Jake changed gears again and hit the gas. The Camry sped down the narrow residential street. But this was not a time for caution. The situation was urgent. This he’d realized after only a few additional minutes of conversation with the kids back in Stu’s kitchen.

They were with him now, bunched together in the back.

Jordan, Kelsey, and Will.

Kristen sat next to him, riding shotgun. He almost laughed at that. He wished she did have a shotgun nestled in her lap.
Their only weapons were handguns. The Glocks the boys were carrying and Stu’s .38. Kristen had retrieved it from a closet shelf in Stu’s bedroom.
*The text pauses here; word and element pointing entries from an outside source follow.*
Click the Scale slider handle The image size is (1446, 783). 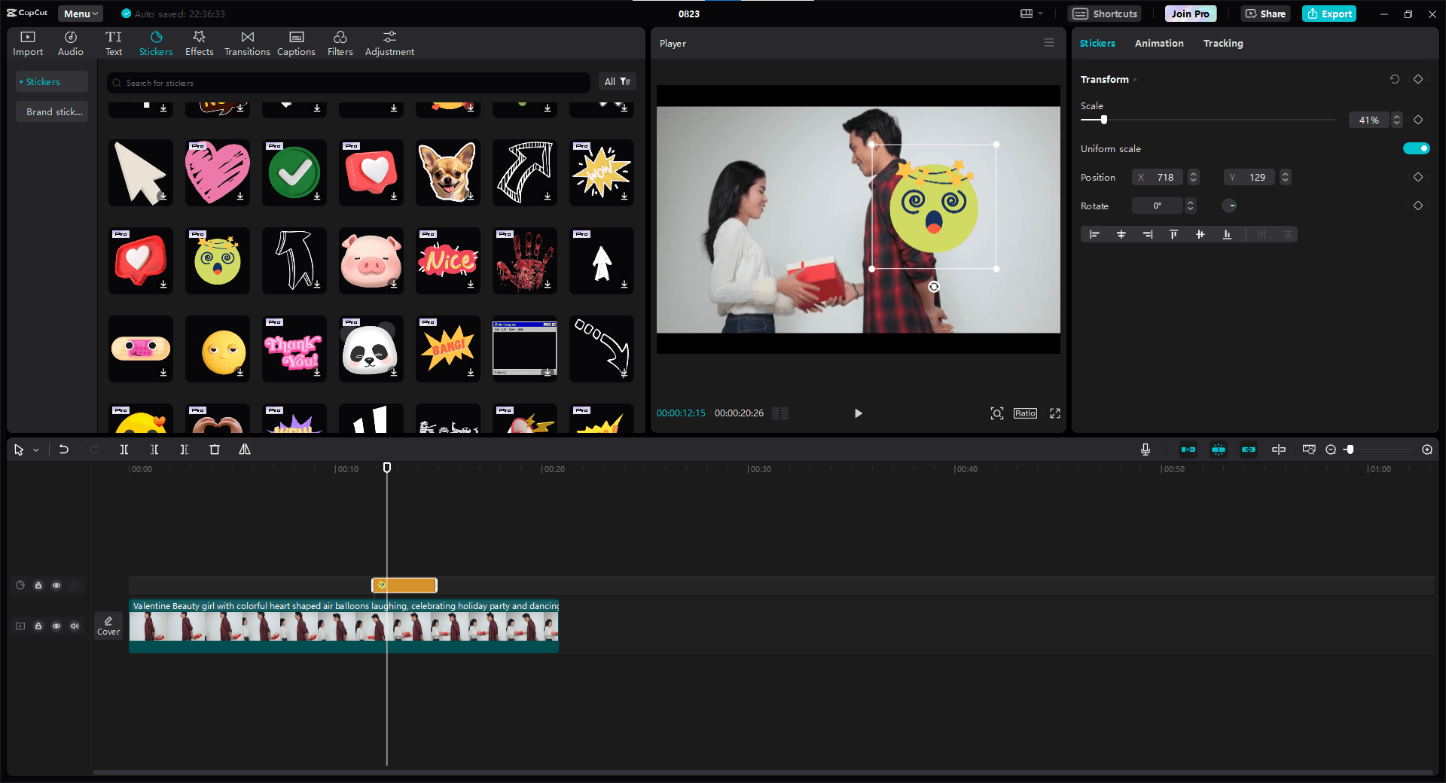pyautogui.click(x=1104, y=120)
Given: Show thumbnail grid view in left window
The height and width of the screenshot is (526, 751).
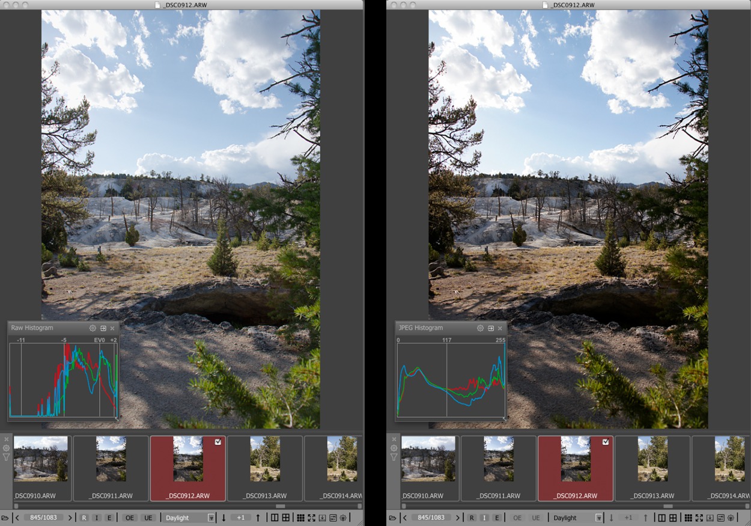Looking at the screenshot, I should coord(301,518).
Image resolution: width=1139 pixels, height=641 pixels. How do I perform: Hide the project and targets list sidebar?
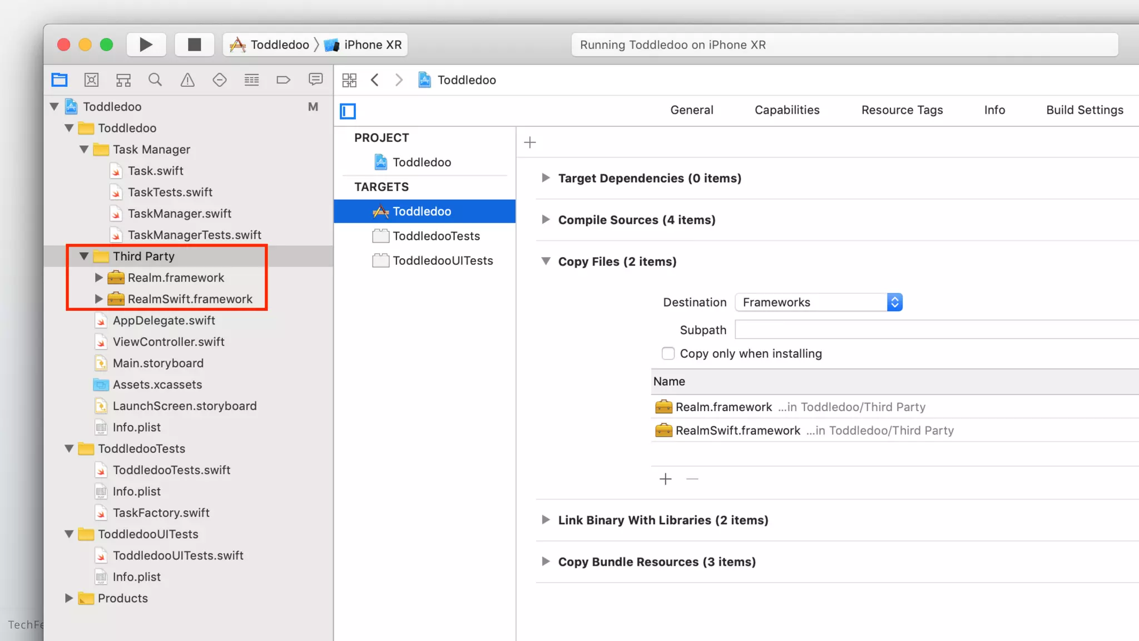348,111
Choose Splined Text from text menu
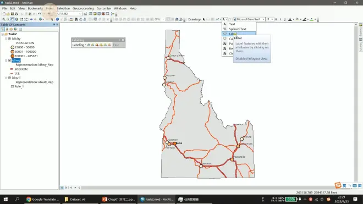Image resolution: width=363 pixels, height=204 pixels. [x=238, y=29]
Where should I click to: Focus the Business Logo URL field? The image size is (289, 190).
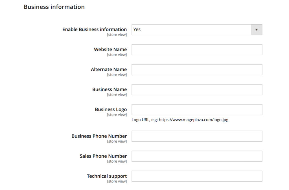197,110
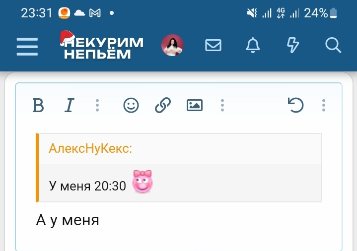
Task: Expand the far-right editor options menu
Action: (x=324, y=105)
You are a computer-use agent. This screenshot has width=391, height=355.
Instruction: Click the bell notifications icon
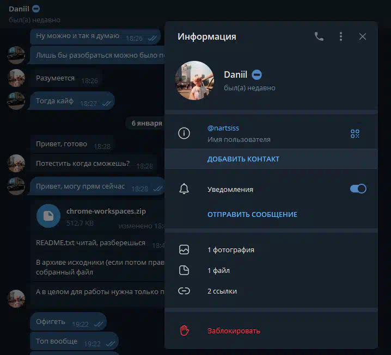[x=184, y=189]
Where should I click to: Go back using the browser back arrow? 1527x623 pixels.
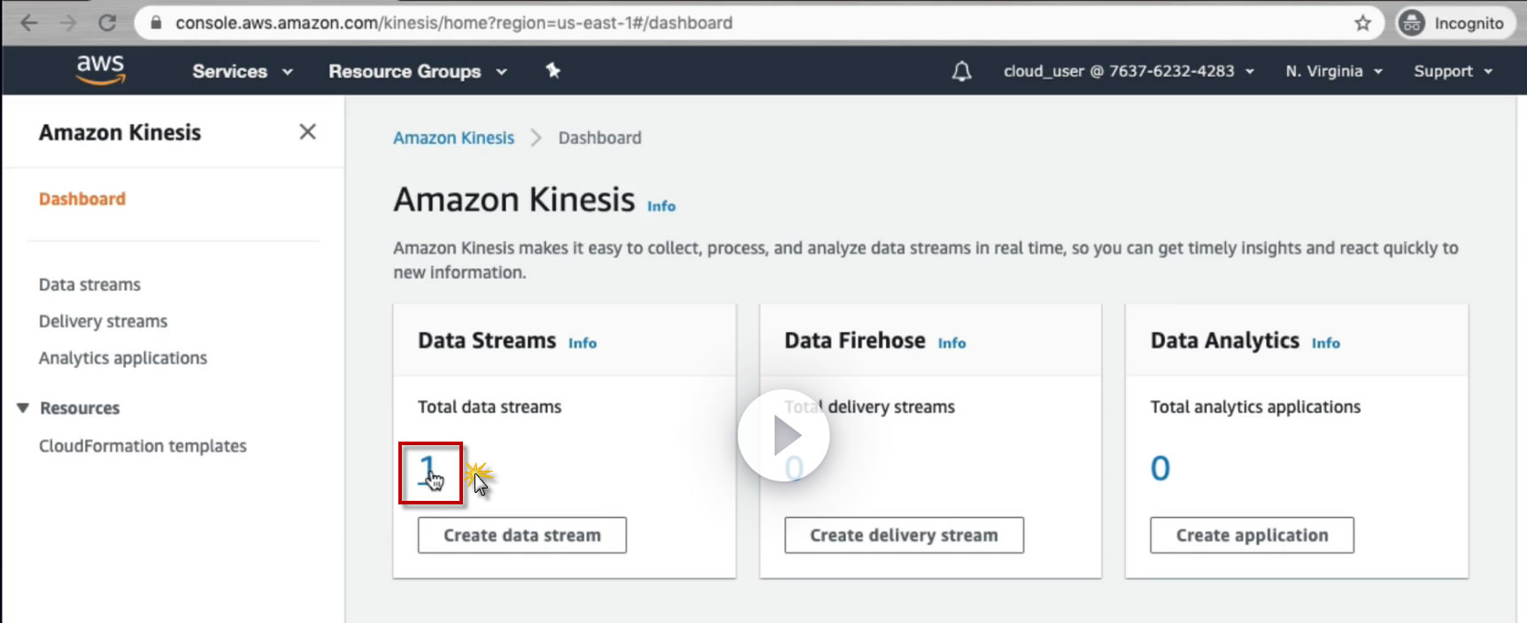tap(29, 23)
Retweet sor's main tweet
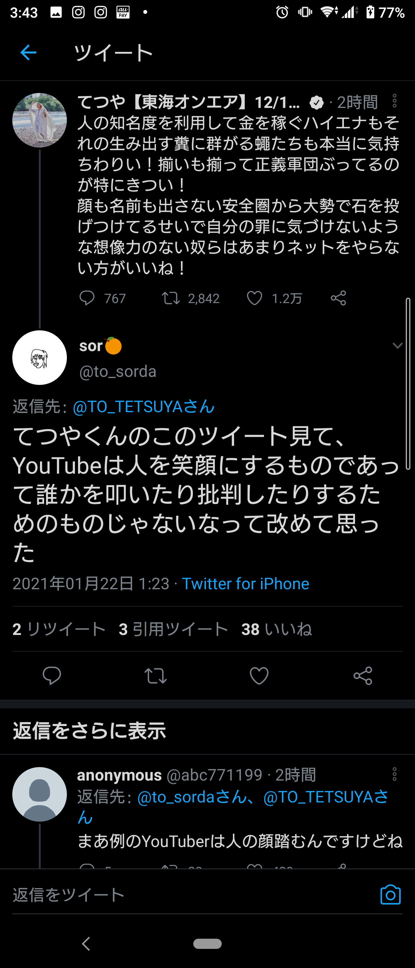The height and width of the screenshot is (968, 415). coord(155,676)
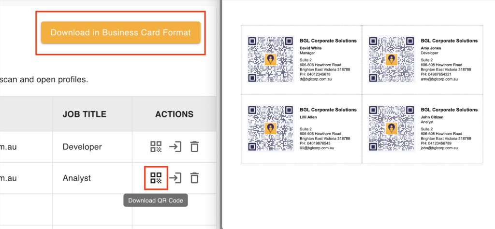Click the Download in Business Card Format button
The height and width of the screenshot is (229, 495).
(x=120, y=32)
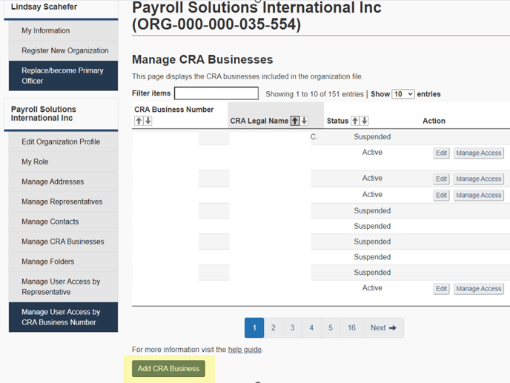Open Manage Representatives in sidebar

[x=62, y=202]
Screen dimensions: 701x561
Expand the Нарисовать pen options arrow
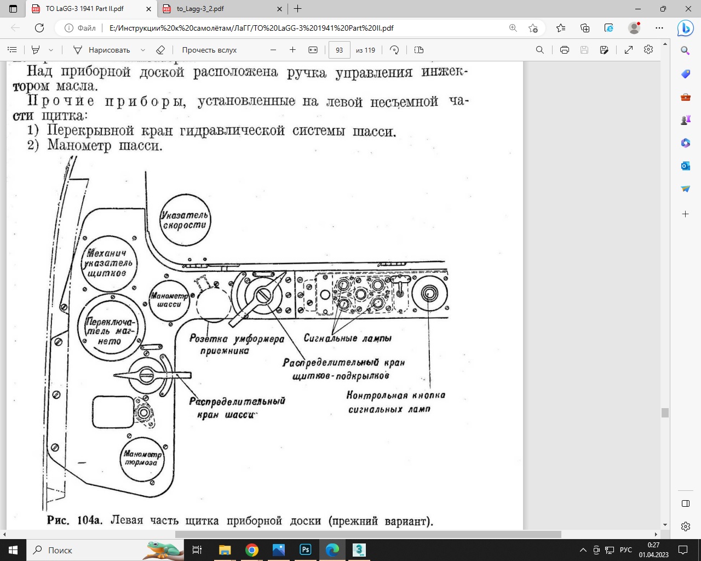pyautogui.click(x=143, y=50)
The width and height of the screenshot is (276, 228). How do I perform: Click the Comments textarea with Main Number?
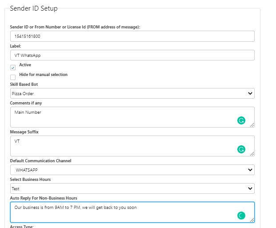(120, 117)
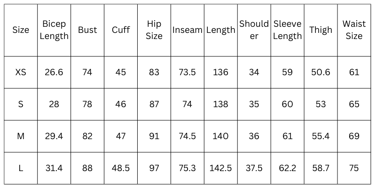
Task: Select the XS bicep value 26.6
Action: tap(54, 72)
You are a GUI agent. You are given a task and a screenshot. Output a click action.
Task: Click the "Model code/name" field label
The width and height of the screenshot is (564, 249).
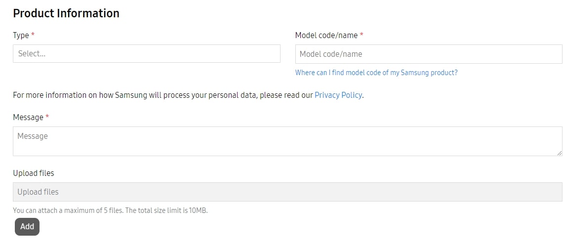[x=326, y=35]
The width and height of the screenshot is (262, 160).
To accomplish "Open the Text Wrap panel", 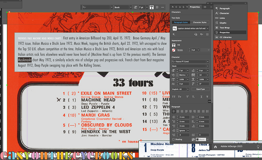I will (224, 28).
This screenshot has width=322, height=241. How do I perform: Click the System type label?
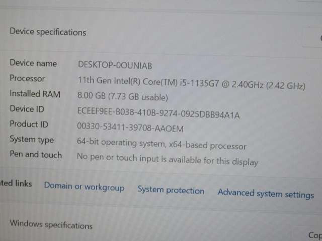click(x=31, y=139)
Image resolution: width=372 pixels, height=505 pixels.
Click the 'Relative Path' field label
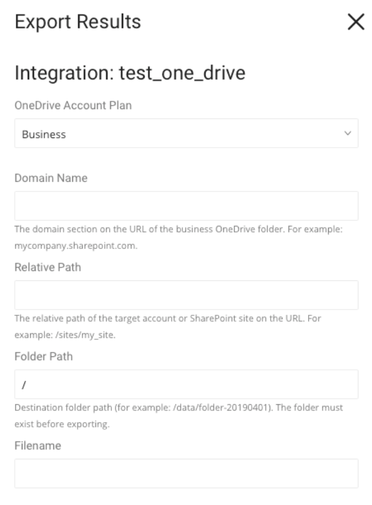[x=47, y=267]
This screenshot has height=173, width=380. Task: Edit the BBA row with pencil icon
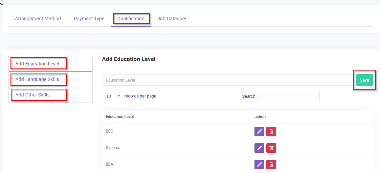pos(259,165)
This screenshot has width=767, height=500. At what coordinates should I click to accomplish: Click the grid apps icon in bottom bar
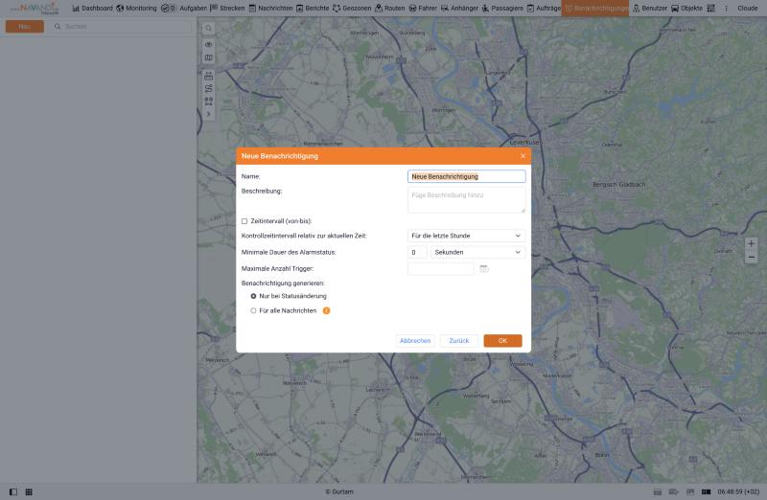tap(29, 492)

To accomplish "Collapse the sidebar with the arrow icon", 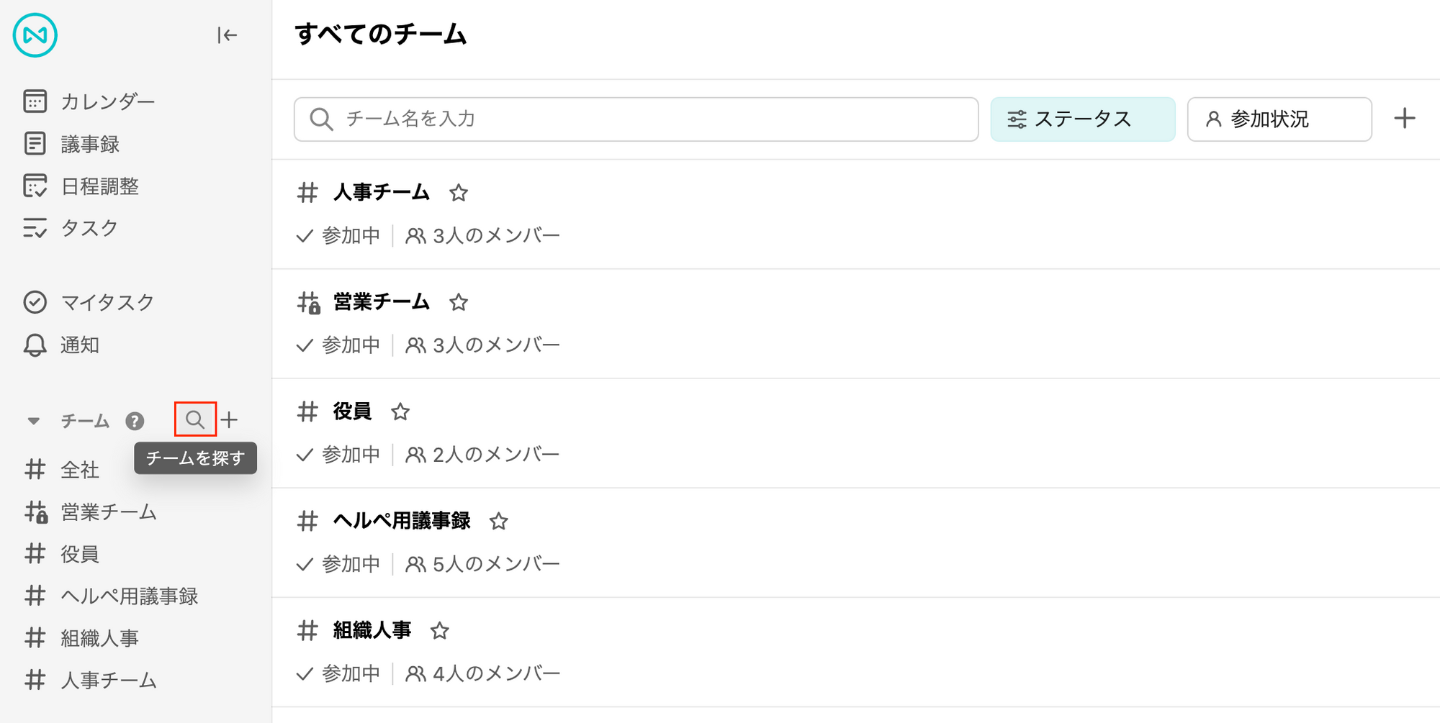I will click(x=227, y=35).
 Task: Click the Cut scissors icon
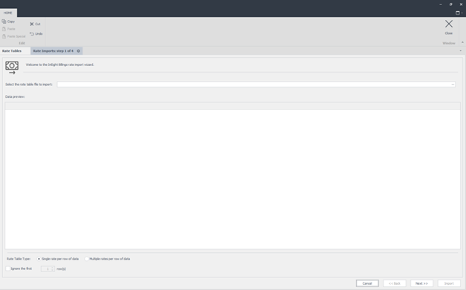tap(32, 24)
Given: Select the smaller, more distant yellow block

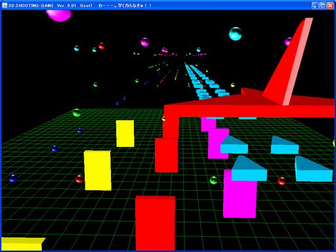Looking at the screenshot, I should (125, 133).
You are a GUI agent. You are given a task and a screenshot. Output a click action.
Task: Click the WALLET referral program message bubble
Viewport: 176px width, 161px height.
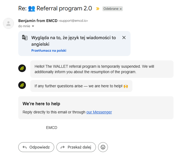click(102, 69)
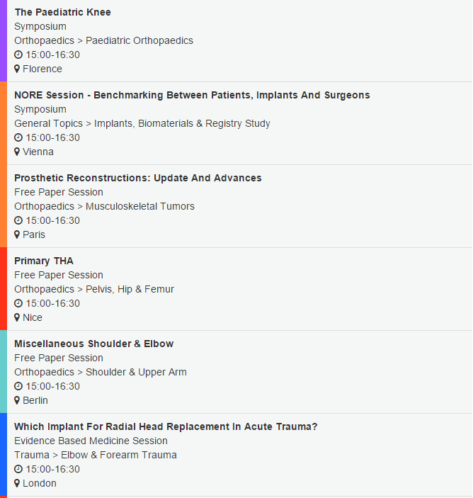Open The Paediatric Knee session
Image resolution: width=473 pixels, height=498 pixels.
pyautogui.click(x=62, y=12)
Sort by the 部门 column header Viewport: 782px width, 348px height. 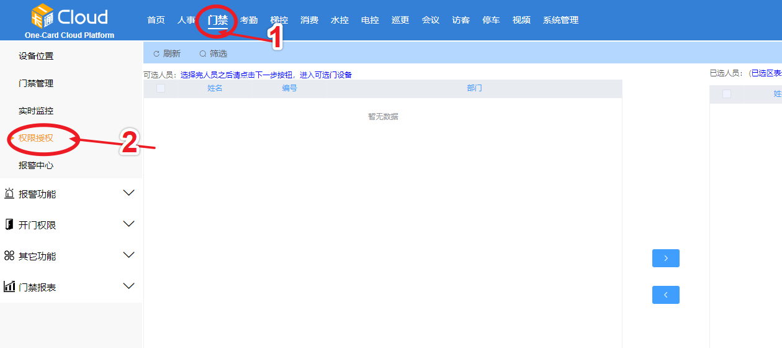click(474, 88)
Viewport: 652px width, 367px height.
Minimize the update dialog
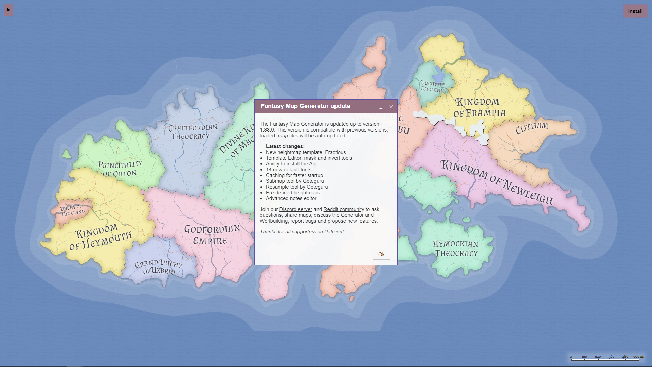coord(381,106)
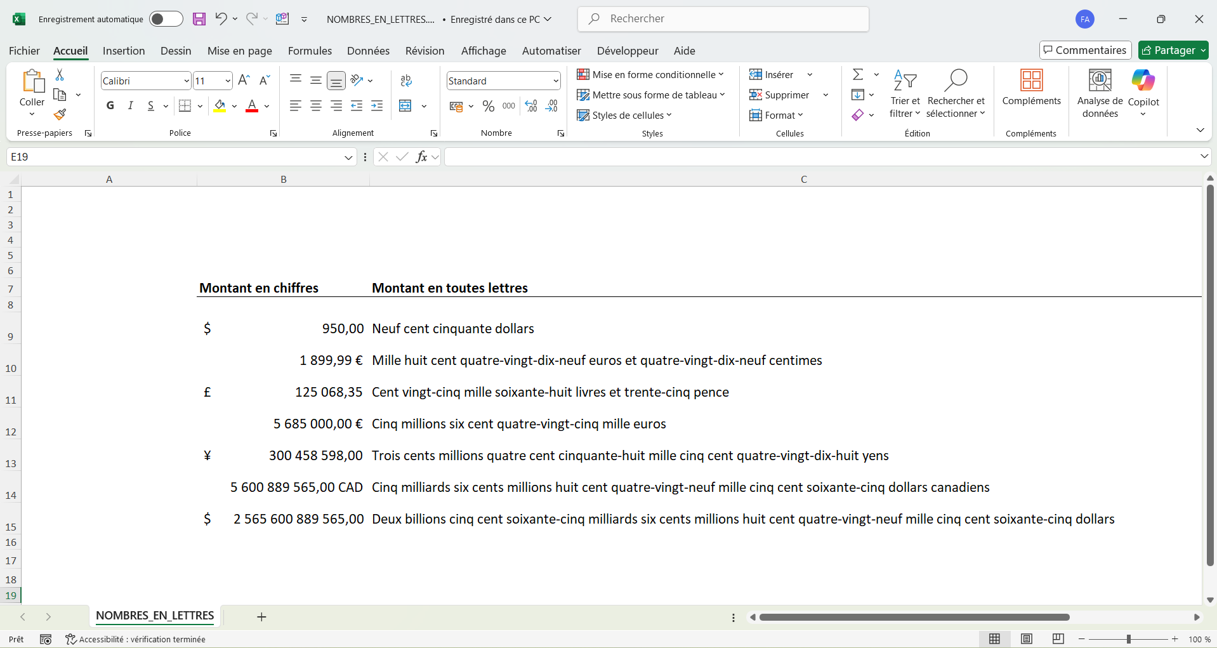
Task: Toggle bold formatting G button
Action: 110,106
It looked like a cannon clutched in Kristen’s smallish hands. Looking at her, he wished again she’d stayed behind, but she’d been adamant about accompanying him, and there’d been no time to argue.

He slowed down at a three-way stop. A quick scan in either direction revealed no oncoming traffic, so he executed a quick right turn without coming to a full stop.

He straightened the car out and looked at the clock again.

12:51.

That sense of urgency intensified. Time seemed to be moving faster. He imagined the hands of a clock moving in a fast-forward circle, minutes falling away like seconds. No. Faster. Like tiny fractions of a second. The thought roused the paranoiac within him. He’d seen things that challenged his concepts of reality. He thought again of Lamia and what these kids swore she could do. Things he no longer had any reason to doubt. And if she could do those things, was it possible that she could speed up time, or at least somehow alter the way they perceived the passage of time?